*** SOURCE DATA

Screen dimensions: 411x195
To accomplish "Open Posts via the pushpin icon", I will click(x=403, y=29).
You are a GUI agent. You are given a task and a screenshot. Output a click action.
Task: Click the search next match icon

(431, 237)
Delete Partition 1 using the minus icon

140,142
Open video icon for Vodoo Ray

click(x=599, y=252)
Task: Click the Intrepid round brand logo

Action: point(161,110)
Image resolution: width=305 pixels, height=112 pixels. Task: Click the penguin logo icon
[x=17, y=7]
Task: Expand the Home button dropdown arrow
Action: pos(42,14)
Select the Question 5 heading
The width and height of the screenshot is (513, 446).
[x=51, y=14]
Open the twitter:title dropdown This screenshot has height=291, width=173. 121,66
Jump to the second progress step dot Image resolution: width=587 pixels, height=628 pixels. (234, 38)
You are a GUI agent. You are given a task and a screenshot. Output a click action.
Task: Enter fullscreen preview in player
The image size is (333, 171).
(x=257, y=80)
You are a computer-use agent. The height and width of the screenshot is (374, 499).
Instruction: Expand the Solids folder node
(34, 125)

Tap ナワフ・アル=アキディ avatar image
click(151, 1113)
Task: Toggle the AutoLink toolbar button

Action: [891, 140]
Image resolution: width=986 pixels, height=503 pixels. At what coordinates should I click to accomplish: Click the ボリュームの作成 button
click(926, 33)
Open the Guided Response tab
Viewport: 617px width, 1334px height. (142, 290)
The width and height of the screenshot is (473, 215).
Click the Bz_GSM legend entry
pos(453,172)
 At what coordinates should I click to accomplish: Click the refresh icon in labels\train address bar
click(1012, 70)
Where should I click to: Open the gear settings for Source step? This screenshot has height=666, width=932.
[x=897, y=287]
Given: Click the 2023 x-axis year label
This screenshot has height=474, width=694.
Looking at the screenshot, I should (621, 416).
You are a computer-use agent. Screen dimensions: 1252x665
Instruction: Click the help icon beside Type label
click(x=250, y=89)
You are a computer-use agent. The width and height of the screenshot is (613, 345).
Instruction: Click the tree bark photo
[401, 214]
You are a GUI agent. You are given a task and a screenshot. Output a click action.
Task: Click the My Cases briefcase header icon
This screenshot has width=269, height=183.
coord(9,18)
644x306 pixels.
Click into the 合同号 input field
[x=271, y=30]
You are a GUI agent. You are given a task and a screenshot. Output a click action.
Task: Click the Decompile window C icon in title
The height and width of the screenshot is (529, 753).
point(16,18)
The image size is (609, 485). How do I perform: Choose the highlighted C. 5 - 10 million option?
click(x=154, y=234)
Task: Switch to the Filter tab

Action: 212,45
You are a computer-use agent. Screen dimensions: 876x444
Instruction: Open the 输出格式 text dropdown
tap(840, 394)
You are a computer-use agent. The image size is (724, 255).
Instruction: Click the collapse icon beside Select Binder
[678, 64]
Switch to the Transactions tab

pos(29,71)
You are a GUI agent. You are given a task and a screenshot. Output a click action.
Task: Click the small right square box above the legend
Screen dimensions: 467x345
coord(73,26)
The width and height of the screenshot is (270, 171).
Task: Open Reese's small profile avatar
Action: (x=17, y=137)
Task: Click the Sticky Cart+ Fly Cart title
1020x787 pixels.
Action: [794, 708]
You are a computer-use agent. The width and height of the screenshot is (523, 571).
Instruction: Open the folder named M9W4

******

* **WHAT TO PRODUCE**
Rewrite every row above, changing each "GUI agent" to "desktop agent" and leaving everything else as it is.

* **WORKED SOLUTION**
Screen dimensions: 411x195
To accomplish "Open Posts via the pushpin icon", I will click(x=403, y=29).
You are a desktop agent. You are given a task and a screenshot. Output a click action.
Task: Click the search next match icon

(431, 237)
Delete Partition 1 using the minus icon

140,142
Open video icon for Vodoo Ray

click(x=599, y=252)
Task: Click the Intrepid round brand logo

Action: point(161,110)
Image resolution: width=305 pixels, height=112 pixels. Task: Click the penguin logo icon
[x=17, y=7]
Task: Expand the Home button dropdown arrow
Action: pos(42,14)
Select the Question 5 heading
The width and height of the screenshot is (513, 446).
[x=51, y=14]
Open the twitter:title dropdown This screenshot has height=291, width=173. 121,66
Jump to the second progress step dot Image resolution: width=587 pixels, height=628 pixels. (234, 38)
You are a desktop agent. You are given a task and a screenshot. Output a click action.
Task: Enter fullscreen preview in player
The image size is (333, 171).
(x=257, y=80)
You are a computer-use agent. The height and width of the screenshot is (374, 499).
Instruction: Expand the Solids folder node
(34, 125)

Tap ナワフ・アル=アキディ avatar image
click(151, 1113)
Task: Toggle the AutoLink toolbar button

Action: [891, 140]
Image resolution: width=986 pixels, height=503 pixels. At what coordinates should I click to accomplish: Click the ボリュームの作成 button
click(926, 33)
Open the Guided Response tab
Viewport: 617px width, 1334px height. (142, 290)
The width and height of the screenshot is (473, 215).
Click the Bz_GSM legend entry
pos(453,172)
 At what coordinates should I click to accomplish: Click the refresh icon in labels\train address bar
click(1012, 70)
Where should I click to: Open the gear settings for Source step? This screenshot has height=666, width=932.
[x=897, y=287]
Given: Click the 2023 x-axis year label
This screenshot has height=474, width=694.
Looking at the screenshot, I should (621, 416).
You are a computer-use agent. Screen dimensions: 1252x665
Instruction: Click the help icon beside Type label
click(x=250, y=89)
You are a computer-use agent. The width and height of the screenshot is (613, 345).
Instruction: Click the tree bark photo
[401, 214]
You are a desktop agent. You are given a task and a screenshot. Output a click action.
Task: Click the My Cases briefcase header icon
This screenshot has width=269, height=183.
coord(9,18)
644x306 pixels.
Click into the 合同号 input field
[x=271, y=30]
You are a desktop agent. You are given a task and a screenshot. Output a click action.
Task: Click the Decompile window C icon in title
The height and width of the screenshot is (529, 753).
point(16,18)
The image size is (609, 485). How do I perform: Choose the highlighted C. 5 - 10 million option?
click(x=154, y=234)
Task: Switch to the Filter tab

Action: 212,45
You are a computer-use agent. Screen dimensions: 876x444
Instruction: Open the 输出格式 text dropdown
tap(840, 394)
You are a computer-use agent. The image size is (724, 255).
Instruction: Click the collapse icon beside Select Binder
[678, 64]
Switch to the Transactions tab

pos(29,71)
You are a desktop agent. You are given a task and a screenshot. Output a click action.
Task: Click the small right square box above the legend
Screen dimensions: 467x345
coord(73,26)
The width and height of the screenshot is (270, 171).
Task: Open Reese's small profile avatar
Action: (x=17, y=137)
Task: Click the Sticky Cart+ Fly Cart title
1020x787 pixels.
Action: [794, 708]
You are a computer-use agent. The width and height of the screenshot is (523, 571).
Instruction: Open the folder named M9W4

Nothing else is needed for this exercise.